Training optical flow models

When training optical flow models on synthetic data, it is important to compare the distributions of flow magnitude between the real and synthetic datasets. For each valid pixel in the flow map, calculate the magnitude of the flow vector and look at the distribution of pixels in the dataset (because there are so many pixels, it’s often also useful to calculate the mean flow magnitude per frame and look at the distribution over the frames).

Flow magnitude is largely driven by scene composition: highway scenes have very high flow magnitude (at the edges of the frame and on oncoming vehicles) while residential scenes will have low flow magnitude. We have found that synthetic data is most beneficial in training if the flow magnitude distribution is similar to the distribution in the real data.
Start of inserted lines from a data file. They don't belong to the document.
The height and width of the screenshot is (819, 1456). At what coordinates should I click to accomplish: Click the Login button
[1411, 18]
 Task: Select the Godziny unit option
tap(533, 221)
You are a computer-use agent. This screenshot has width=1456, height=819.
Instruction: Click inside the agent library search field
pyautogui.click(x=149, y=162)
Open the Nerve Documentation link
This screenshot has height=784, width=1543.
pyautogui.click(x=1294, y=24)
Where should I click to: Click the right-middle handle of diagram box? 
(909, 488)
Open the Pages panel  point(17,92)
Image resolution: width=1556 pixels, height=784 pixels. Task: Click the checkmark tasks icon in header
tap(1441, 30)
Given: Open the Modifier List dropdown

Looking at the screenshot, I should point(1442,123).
The flow magnitude of synthetic data can be altered in a number of ways:

  • by changing the speed of the ego vehicle
  • by cropping to focus on high or low magnitude flow during training
  • by altering the frame rate (flow between frames is larger at 5Hz than at 10Hz)

Other tips for training optical flow:

  • Pretraining on synthetic and finetuning on real data is generally more effective than joint training.
  • If you are already pretraining on Flying Chairs and Flying Things, adding pretraining on PD data just before finetuning on real data worked best in our experiments.
  • Learning rate tuning is very important in optical flow. After pretraining with PD data, we found that lower learning rates during finetuning work best.
  • Even though real world optical flow data is usually sparse, we found that training on dense synthetic data works better than adding a sparse mask, even if that mask is informed by the real world data (e.g. the LiDAR scan pattern).